▸ BRIEF: Copy out the records word for word, from the line with "Tap Friday hours 08:00 - 10:00, 13:00 - 15:00" through the end of the records, including both ends. Leave out the pictures.

Records from a pointing dataset
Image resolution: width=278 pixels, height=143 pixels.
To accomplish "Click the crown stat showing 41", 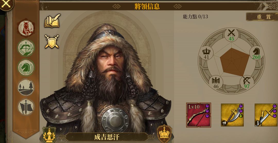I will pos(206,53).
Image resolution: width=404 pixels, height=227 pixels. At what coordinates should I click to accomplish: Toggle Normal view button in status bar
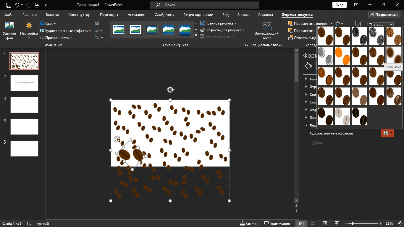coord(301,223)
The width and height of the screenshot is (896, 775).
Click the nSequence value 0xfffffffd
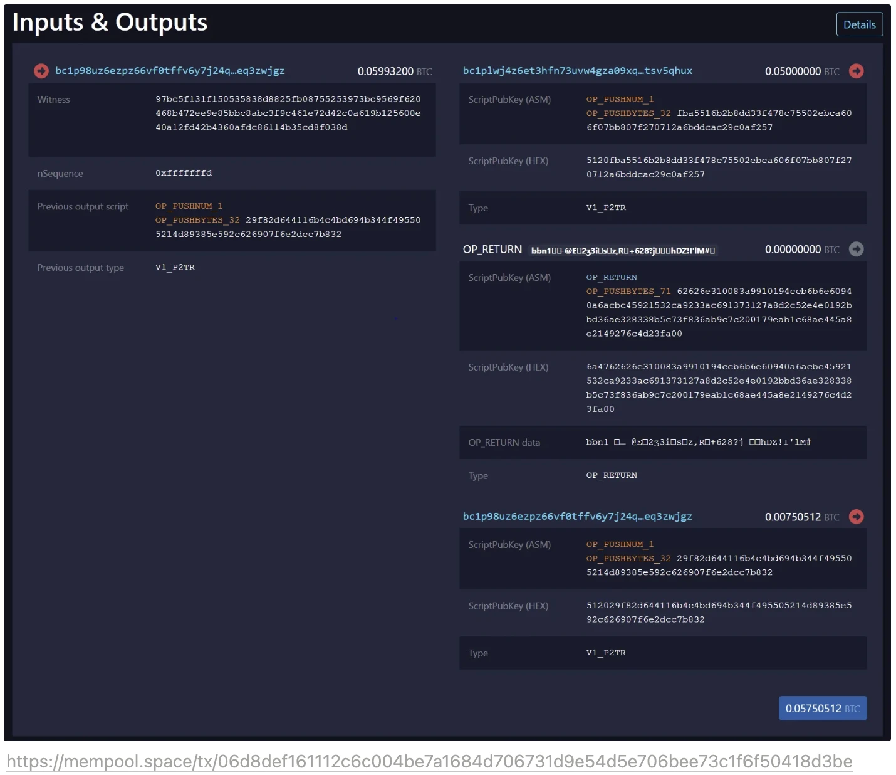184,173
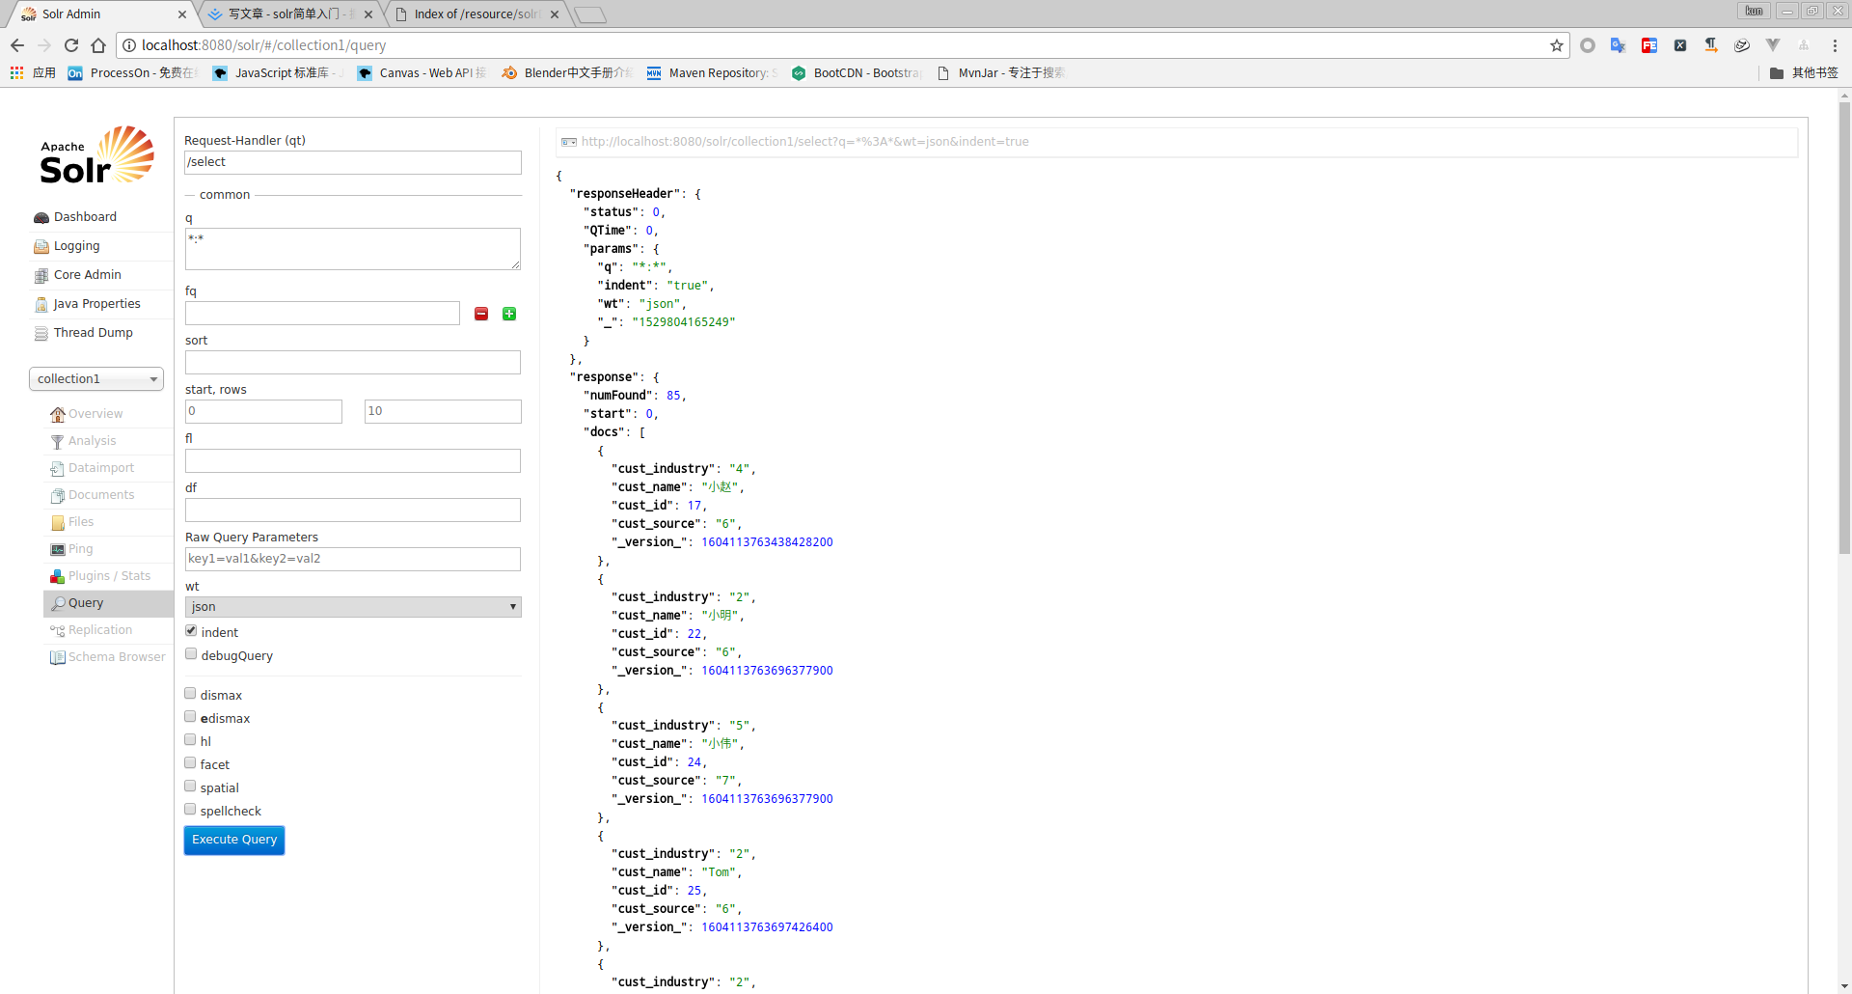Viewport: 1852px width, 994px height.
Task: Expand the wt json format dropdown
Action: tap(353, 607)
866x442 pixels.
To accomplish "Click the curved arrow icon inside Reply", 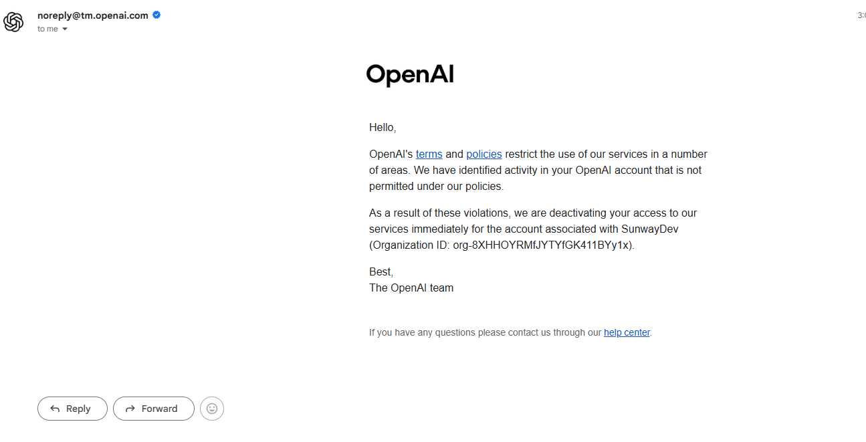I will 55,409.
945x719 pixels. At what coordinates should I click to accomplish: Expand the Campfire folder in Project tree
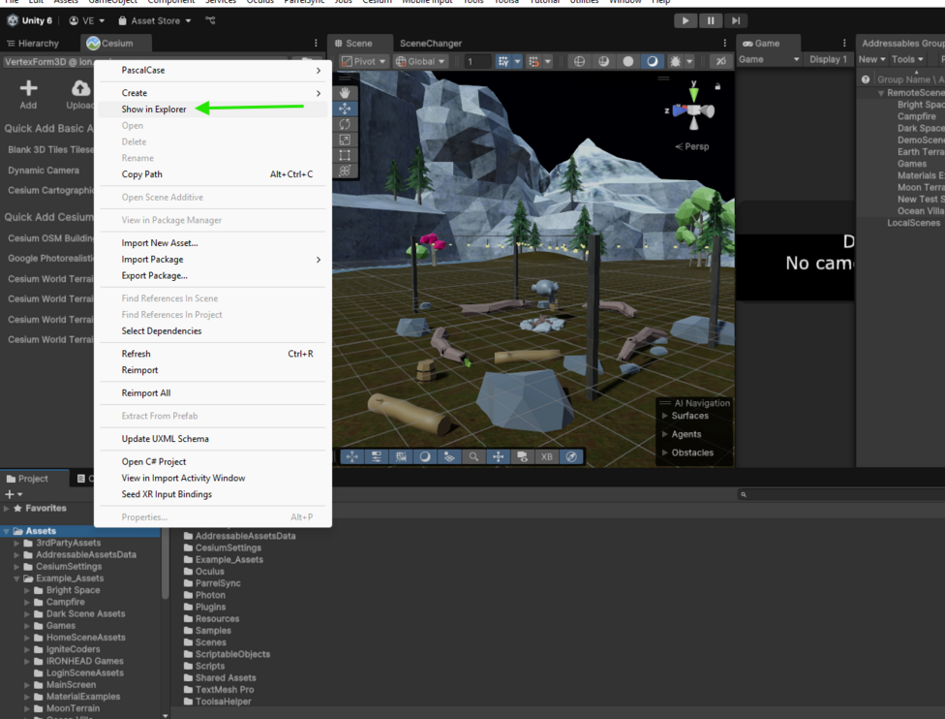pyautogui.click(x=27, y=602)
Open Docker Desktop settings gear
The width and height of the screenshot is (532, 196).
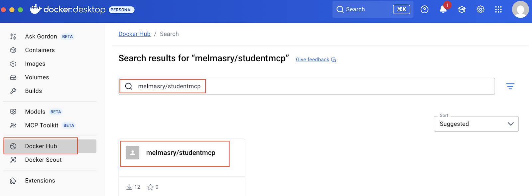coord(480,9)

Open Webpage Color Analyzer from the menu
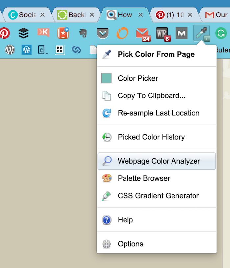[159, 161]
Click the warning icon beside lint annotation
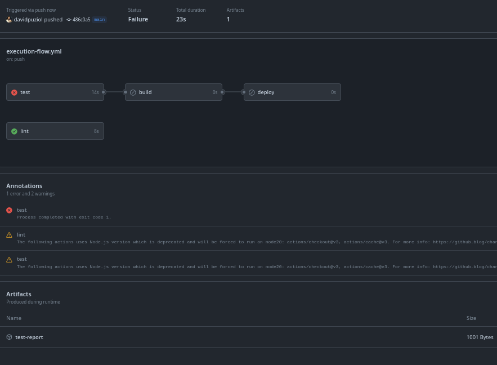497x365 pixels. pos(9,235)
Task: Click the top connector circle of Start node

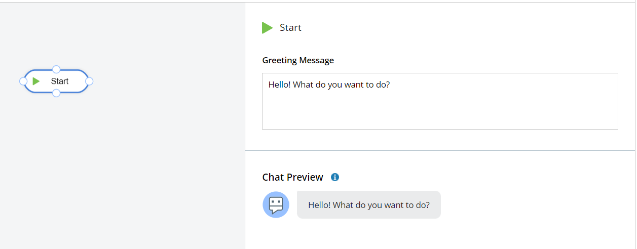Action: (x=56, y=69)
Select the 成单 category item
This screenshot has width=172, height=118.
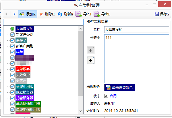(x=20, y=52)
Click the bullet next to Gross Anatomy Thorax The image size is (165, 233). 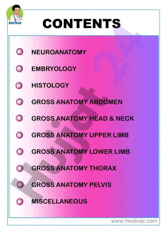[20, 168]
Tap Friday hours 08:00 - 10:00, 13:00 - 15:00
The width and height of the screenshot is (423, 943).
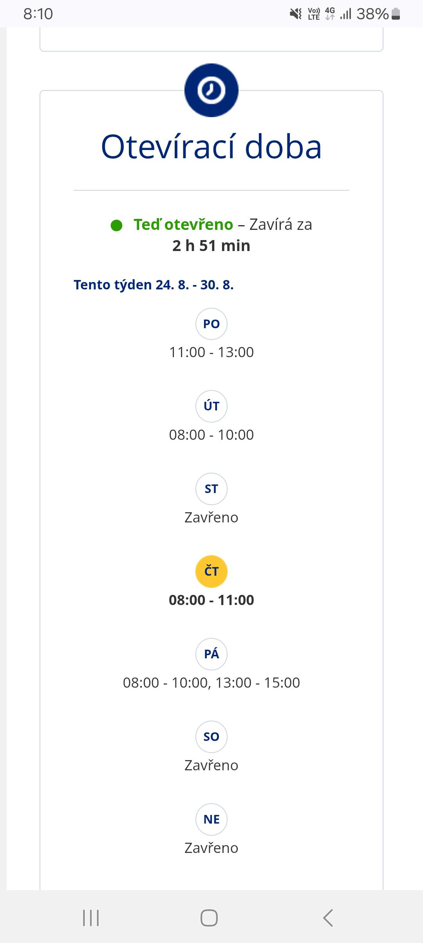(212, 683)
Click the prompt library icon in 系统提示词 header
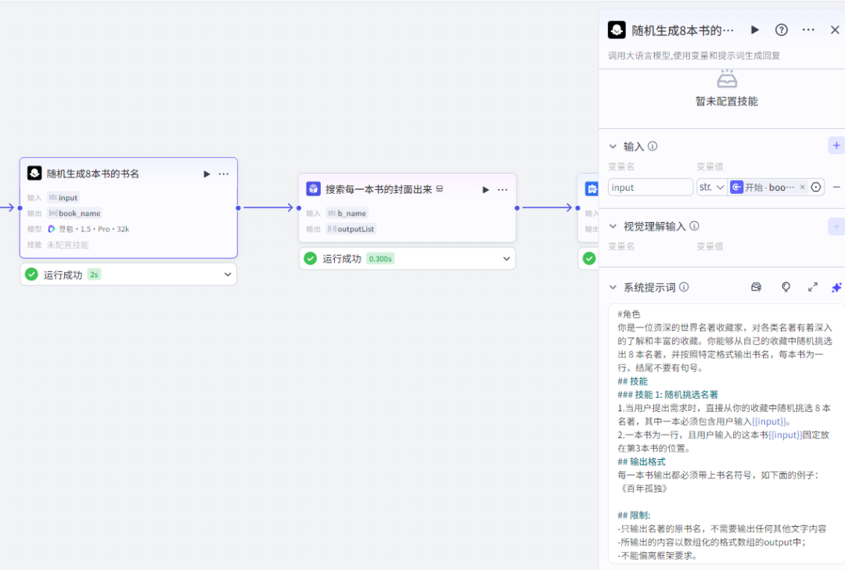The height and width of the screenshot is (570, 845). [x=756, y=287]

▸ SOLUTION FOR THIS PROBLEM:
Tap Friday hours 08:00 - 10:00, 13:00 - 15:00
The width and height of the screenshot is (423, 943).
(212, 683)
Click the prompt library icon in 系统提示词 header
The height and width of the screenshot is (570, 845). [x=756, y=287]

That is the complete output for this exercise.